SOURCE DOCUMENT:

__________________________________________________

# Cubing record viewer



## schuma (Oct 4, 2012)

Recently I made a visualization tool to help us see the progression of all kinds of record in the WCA universe: world, continental, or national records. We can also check any cuber's personal history on any event via his/her WCA ID.

The website is here:

http://goeventmap.com/wca

In each plot you'll see two curves: one for single record and the other for average (unless for some events there's no avg). You can drag a region to zoom in or do mouse over to see more details.

Let me know if you like it or have more ideas! Thanks!


----------



## ben1996123 (Oct 4, 2012)

Cool


----------



## Mike Hughey (Oct 4, 2012)

This is really nice - thanks for doing it!


----------



## NevinsCPH (Oct 4, 2012)

This, is boss and awesome. Thanks! Now I don't have to go to excel and other softwares for this.


----------



## stevecho816 (Oct 4, 2012)

Nice. Great tool.


----------



## Brest (Oct 4, 2012)

Sweet! Great job. :tu


----------



## Sa967St (Oct 4, 2012)

This is awesome. Thanks!


----------



## rubixwiz031 (Oct 4, 2012)

How interesting, Shuma.
It seems that we are the only TP-er's on SpeedSolving too!


----------



## Noahaha (Oct 4, 2012)

Very cool! Nice work!


----------



## schuma (Oct 4, 2012)

I'm glad that you guys find it useful. I hope it'll become part of the WCA website so that more people can use it.


----------



## a small kitten (Oct 4, 2012)

Is it too much trouble to implement a function where we can plot ourselves against other people?


----------



## schuma (Oct 4, 2012)

a small kitten said:


> Is it too much trouble to implement a function where we can plot ourselves against other people?

__________________________________________________

RECORDS TO PROCESS:
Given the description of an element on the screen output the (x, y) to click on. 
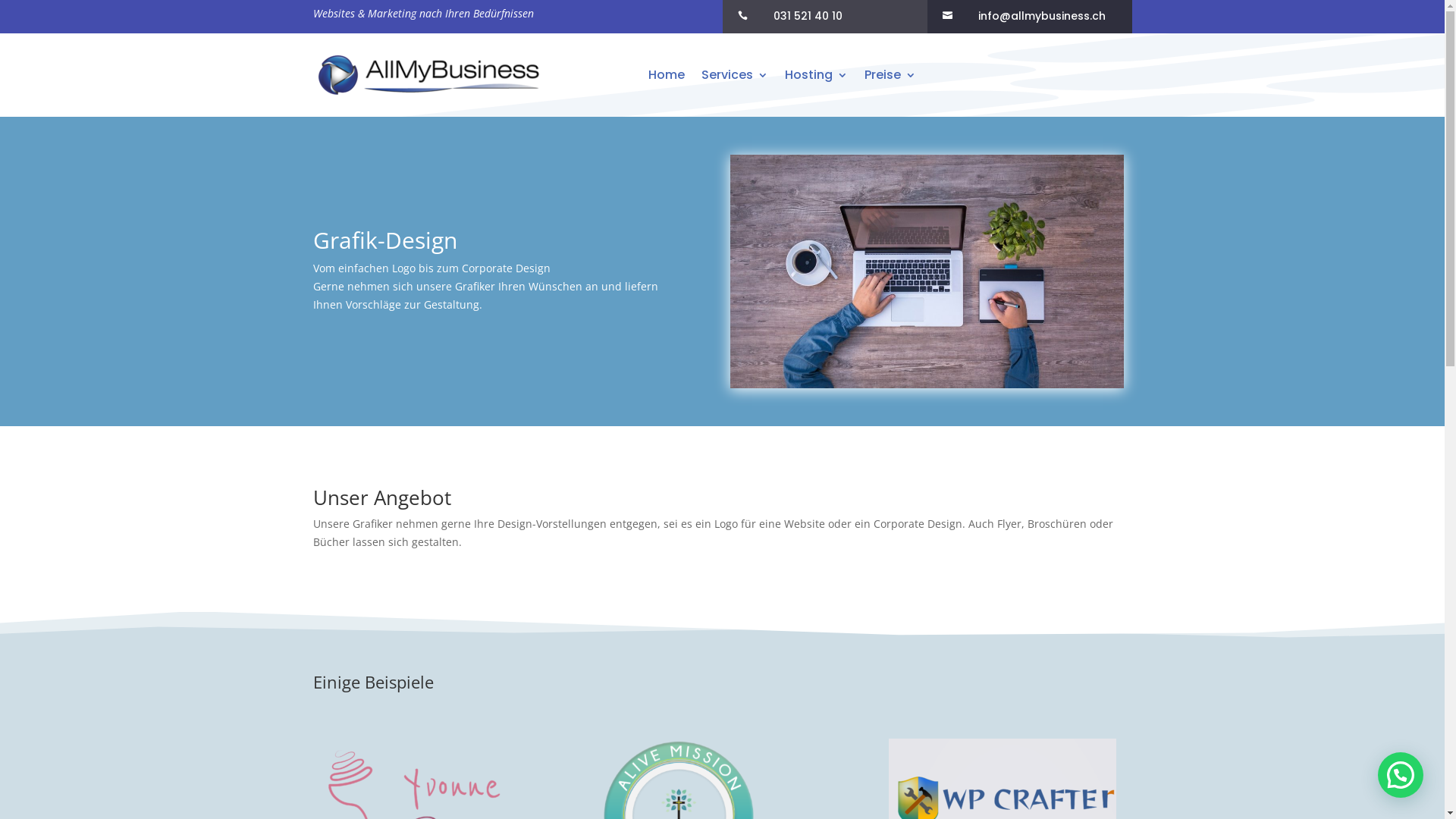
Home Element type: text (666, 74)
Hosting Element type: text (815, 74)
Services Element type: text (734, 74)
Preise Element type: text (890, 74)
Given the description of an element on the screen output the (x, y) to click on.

__________________________________________________

PROBLEMS TO SOLVE:
1. Reproduce the cubing record viewer thread word for word, from its header to its final line.
2. Please recast every line of the records as a numbered list, skipping blank lines. Leave the pictures out of the answer.
The forum thread and the records have no connection to each other.

EXERCISE RESPONSES:
1.
# Cubing record viewer



## schuma (Oct 4, 2012)

Recently I made a visualization tool to help us see the progression of all kinds of record in the WCA universe: world, continental, or national records. We can also check any cuber's personal history on any event via his/her WCA ID.

The website is here:

http://goeventmap.com/wca

In each plot you'll see two curves: one for single record and the other for average (unless for some events there's no avg). You can drag a region to zoom in or do mouse over to see more details.

Let me know if you like it or have more ideas! Thanks!


----------



## ben1996123 (Oct 4, 2012)

Cool


----------



## Mike Hughey (Oct 4, 2012)

This is really nice - thanks for doing it!


----------



## NevinsCPH (Oct 4, 2012)

This, is boss and awesome. Thanks! Now I don't have to go to excel and other softwares for this.


----------



## stevecho816 (Oct 4, 2012)

Nice. Great tool.


----------



## Brest (Oct 4, 2012)

Sweet! Great job. :tu


----------



## Sa967St (Oct 4, 2012)

This is awesome. Thanks!


----------



## rubixwiz031 (Oct 4, 2012)

How interesting, Shuma.
It seems that we are the only TP-er's on SpeedSolving too!


----------



## Noahaha (Oct 4, 2012)

Very cool! Nice work!


----------



## schuma (Oct 4, 2012)

I'm glad that you guys find it useful. I hope it'll become part of the WCA website so that more people can use it.


----------



## a small kitten (Oct 4, 2012)

Is it too much trouble to implement a function where we can plot ourselves against other people?


----------



## schuma (Oct 4, 2012)

a small kitten said:


> Is it too much trouble to implement a function where we can plot ourselves against other people?

2.
1. Given the description of an element on the screen output the (x, y) to click on. 
2. Home Element type: text (666, 74)
3. Hosting Element type: text (815, 74)
4. Services Element type: text (734, 74)
5. Preise Element type: text (890, 74)
6. Given the description of an element on the screen output the (x, y) to click on.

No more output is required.